GIVEN TEXT:

About 22 percent of U.S. seniors spent $2,000 or more out-of-pocket for health care in the past year. The Swiss did spend more — 31 percent said they spent that much. But in all the other countries surveyed, only 10 percent of people 65 and older spent that much on health care.

More American seniors end up in emergency rooms after hours than in other countries, and they end up paying more for it. “In the Netherlands, 90 percent of doctors make house calls to the elderly,” Osborn said.

“They have after-hours cooperatives. People can just walk in.”

Lipson said that’s almost impossible for U.S. doctors to provide.

“You can bill for house calls, but not enough," he said. "The few house calls I have made, I haven’t even bothered billing because by the time I get done with the paperwork it’s not even worth it."

Paperwork also annoys Gil Longin, a retired radio editor in Westchester, New York, who uses Medicare.

Longin, 80, has used a wheelchair since 2002 because of joint damage caused by a childhood bout of polio.

Getting it fixed can take weeks, Longin said, even though he is a long-time Medicare client with well-documented needs.

“They know I need this stuff,” he said. “But the process takes so long. The chair operates off a joystick. My joystick broke. It was like five weeks to get a new one."

He had to use a manual chair, which further damages his shoulder joints, Longin said.

“My main complaint with Medicare is the pace at which things move,” he said.

RECORDED INFORMATION:

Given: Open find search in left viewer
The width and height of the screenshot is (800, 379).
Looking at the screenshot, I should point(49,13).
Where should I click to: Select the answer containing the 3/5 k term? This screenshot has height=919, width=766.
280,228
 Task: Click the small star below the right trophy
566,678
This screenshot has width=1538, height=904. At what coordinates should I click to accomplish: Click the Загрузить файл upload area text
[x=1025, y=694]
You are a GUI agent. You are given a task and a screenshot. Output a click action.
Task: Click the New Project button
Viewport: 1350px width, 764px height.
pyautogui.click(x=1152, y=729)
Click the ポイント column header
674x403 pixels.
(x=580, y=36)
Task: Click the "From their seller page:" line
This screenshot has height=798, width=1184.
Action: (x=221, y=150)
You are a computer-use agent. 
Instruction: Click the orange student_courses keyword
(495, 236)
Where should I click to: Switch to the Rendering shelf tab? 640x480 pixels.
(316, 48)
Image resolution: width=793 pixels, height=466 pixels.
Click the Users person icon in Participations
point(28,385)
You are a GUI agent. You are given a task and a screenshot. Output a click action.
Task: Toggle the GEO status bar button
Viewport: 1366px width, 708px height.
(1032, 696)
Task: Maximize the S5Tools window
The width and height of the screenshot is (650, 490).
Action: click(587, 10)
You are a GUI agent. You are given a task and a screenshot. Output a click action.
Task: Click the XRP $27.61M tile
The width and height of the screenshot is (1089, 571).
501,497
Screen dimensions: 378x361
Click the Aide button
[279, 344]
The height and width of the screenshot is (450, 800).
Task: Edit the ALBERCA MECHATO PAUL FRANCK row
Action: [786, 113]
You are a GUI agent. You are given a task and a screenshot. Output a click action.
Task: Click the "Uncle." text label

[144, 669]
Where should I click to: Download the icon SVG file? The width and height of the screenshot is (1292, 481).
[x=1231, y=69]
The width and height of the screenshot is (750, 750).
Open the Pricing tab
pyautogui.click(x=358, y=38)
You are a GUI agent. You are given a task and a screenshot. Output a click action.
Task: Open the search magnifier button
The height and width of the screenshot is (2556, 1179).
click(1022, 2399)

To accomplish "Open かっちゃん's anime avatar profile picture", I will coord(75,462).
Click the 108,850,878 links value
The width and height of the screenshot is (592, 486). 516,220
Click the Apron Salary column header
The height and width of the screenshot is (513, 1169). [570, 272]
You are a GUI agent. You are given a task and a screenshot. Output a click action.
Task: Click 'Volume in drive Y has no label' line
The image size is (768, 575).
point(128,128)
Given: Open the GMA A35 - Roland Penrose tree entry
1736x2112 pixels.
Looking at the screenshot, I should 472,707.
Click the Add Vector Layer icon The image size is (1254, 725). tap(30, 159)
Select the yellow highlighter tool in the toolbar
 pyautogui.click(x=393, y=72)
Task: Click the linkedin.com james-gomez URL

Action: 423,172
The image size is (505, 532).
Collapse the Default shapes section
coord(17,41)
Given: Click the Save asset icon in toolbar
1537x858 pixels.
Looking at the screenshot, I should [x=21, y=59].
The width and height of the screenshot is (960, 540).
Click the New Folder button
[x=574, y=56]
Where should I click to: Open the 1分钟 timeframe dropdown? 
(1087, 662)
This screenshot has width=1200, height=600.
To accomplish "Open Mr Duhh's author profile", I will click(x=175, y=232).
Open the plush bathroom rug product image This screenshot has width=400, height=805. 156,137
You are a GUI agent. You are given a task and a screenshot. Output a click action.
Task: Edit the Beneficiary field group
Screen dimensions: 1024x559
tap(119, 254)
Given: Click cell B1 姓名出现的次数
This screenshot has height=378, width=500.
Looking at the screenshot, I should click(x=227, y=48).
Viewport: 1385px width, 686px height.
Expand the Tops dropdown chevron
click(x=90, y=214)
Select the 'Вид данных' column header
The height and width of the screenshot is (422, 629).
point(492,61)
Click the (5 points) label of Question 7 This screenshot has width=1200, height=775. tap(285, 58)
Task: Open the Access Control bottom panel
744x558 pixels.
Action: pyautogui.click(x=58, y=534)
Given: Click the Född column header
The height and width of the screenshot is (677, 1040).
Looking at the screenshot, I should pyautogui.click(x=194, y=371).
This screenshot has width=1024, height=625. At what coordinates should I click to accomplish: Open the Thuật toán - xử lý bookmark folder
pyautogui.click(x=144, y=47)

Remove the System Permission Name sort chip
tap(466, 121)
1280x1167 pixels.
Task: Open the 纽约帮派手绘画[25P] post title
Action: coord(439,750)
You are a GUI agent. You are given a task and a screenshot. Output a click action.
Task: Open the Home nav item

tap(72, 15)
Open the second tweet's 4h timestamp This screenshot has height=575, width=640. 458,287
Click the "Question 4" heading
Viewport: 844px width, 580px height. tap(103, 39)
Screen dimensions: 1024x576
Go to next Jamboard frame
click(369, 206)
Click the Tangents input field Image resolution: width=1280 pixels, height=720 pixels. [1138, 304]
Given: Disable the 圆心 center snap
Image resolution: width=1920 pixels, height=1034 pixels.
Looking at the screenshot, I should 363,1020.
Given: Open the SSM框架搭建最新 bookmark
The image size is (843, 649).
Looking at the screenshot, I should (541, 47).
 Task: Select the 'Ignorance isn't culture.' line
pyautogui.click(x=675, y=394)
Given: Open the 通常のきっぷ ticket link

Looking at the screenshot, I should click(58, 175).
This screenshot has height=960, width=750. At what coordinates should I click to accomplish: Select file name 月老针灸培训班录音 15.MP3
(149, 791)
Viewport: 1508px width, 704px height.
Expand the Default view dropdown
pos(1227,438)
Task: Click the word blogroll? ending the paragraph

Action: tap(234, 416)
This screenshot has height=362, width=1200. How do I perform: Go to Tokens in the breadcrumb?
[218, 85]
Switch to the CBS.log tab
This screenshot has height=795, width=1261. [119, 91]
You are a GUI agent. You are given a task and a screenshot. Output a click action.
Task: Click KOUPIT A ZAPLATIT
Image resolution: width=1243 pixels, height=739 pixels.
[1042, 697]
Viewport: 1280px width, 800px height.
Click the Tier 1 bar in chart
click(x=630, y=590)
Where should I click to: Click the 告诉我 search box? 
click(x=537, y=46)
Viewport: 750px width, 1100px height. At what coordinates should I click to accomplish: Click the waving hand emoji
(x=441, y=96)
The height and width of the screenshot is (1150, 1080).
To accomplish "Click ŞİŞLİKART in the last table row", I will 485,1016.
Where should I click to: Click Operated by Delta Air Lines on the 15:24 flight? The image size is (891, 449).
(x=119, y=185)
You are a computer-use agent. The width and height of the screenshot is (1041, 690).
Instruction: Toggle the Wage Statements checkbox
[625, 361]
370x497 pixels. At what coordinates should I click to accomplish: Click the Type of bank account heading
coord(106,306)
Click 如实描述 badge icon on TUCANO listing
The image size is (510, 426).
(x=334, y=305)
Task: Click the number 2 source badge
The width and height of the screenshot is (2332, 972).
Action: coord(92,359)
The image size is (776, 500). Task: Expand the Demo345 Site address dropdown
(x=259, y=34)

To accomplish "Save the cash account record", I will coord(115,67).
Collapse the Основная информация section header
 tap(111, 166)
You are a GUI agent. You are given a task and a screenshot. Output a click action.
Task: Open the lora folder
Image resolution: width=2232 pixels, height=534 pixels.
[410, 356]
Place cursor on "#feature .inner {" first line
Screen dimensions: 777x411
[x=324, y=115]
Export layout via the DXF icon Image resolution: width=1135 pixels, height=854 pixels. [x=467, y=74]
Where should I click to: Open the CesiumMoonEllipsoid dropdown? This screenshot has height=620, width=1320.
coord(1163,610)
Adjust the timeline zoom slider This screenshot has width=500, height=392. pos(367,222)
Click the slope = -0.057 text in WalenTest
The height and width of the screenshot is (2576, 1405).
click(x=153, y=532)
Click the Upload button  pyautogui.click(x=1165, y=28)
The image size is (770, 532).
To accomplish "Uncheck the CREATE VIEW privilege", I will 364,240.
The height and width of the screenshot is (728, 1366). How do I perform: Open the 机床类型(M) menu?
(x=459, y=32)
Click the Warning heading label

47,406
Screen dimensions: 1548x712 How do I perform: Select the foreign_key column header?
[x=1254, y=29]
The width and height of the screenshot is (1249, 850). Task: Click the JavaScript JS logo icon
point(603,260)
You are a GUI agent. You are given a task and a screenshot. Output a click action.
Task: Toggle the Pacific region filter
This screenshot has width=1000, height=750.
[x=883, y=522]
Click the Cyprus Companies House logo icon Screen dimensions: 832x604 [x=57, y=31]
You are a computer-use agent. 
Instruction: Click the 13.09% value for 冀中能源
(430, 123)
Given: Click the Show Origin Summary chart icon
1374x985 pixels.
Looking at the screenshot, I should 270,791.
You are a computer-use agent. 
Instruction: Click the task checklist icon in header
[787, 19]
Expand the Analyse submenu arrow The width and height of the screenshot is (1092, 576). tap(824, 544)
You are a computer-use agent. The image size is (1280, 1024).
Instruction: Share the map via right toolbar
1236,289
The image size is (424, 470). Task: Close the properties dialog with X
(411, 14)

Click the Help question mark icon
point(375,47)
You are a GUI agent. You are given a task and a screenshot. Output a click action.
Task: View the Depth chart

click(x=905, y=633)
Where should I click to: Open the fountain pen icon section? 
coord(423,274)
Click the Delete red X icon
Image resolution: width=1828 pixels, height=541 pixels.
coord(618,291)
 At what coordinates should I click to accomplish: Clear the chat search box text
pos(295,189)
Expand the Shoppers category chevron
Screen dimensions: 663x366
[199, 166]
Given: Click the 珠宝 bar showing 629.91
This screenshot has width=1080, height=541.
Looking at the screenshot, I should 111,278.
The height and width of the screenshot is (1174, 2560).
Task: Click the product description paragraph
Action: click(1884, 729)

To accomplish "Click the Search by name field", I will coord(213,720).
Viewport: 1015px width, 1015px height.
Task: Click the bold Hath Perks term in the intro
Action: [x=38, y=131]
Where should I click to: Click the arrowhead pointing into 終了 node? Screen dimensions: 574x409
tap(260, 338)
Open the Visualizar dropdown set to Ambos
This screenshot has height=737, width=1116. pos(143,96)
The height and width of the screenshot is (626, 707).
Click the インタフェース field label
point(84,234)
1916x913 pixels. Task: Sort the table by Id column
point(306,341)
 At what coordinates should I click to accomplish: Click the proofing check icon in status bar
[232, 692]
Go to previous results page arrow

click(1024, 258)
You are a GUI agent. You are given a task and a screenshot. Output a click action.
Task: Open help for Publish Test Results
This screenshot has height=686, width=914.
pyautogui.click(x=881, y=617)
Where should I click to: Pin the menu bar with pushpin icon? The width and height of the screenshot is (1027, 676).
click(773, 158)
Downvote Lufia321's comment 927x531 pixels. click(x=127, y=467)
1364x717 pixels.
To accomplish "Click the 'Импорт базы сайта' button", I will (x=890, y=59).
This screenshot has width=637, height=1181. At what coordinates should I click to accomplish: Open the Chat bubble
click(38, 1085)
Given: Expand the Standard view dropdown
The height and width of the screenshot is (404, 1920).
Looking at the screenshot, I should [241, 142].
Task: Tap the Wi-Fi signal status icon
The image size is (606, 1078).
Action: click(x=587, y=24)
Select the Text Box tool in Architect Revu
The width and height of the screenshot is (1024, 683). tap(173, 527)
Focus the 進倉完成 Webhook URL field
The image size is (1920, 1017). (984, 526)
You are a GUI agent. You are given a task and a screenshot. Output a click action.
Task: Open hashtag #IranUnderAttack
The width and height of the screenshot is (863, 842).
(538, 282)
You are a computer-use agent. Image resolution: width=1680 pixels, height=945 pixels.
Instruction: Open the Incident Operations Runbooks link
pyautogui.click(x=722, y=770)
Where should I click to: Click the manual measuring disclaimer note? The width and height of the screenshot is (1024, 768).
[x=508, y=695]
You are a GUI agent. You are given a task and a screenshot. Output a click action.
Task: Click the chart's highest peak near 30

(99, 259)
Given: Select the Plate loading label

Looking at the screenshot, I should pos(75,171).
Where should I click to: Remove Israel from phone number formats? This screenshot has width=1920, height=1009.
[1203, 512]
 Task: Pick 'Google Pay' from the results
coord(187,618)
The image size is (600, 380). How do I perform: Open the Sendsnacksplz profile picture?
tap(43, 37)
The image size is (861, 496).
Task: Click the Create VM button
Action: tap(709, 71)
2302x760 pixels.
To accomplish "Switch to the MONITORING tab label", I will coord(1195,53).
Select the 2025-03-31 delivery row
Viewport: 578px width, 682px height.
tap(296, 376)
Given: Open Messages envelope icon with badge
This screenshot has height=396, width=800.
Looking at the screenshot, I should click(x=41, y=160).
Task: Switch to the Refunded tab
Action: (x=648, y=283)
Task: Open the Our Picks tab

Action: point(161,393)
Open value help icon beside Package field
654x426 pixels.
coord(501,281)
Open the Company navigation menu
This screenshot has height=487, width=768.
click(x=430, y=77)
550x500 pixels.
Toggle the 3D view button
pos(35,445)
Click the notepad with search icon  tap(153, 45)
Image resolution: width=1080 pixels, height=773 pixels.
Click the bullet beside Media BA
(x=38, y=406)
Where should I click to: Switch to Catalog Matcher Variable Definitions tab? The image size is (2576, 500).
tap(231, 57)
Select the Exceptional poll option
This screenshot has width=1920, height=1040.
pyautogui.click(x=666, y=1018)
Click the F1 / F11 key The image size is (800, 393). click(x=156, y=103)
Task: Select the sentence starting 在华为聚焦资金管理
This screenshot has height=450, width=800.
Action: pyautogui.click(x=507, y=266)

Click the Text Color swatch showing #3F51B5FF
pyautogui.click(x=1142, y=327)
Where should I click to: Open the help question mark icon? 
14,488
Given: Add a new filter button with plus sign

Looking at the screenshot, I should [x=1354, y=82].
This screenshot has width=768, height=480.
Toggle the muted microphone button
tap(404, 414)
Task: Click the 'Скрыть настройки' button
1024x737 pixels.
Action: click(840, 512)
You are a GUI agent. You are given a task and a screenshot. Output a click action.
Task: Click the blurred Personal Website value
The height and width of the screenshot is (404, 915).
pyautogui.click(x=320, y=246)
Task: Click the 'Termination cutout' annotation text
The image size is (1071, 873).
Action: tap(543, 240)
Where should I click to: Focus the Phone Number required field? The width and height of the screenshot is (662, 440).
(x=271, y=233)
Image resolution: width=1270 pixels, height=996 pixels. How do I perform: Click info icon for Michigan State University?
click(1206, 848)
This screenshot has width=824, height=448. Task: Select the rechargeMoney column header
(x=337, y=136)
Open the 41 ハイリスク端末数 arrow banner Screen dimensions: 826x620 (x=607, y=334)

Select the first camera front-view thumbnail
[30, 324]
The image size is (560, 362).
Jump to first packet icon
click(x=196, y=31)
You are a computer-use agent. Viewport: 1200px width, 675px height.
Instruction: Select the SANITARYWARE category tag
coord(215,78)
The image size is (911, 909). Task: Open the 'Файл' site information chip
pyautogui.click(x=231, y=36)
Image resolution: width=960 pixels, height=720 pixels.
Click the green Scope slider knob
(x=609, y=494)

GOAL OF THE EXERCISE: Duplicate the passage on seniors' health care word for word, from "Lipson said that’s" up to and including "bout of polio.".

FINISHED EXERCISE:
Lipson said that’s almost impossible for U.S. doctors to provide.

“You can bill for house calls, but not enough," he said. "The few house calls I have made, I haven’t even bothered billing because by the time I get done with the paperwork it’s not even worth it."

Paperwork also annoys Gil Longin, a retired radio editor in Westchester, New York, who uses Medicare.

Longin, 80, has used a wheelchair since 2002 because of joint damage caused by a childhood bout of polio.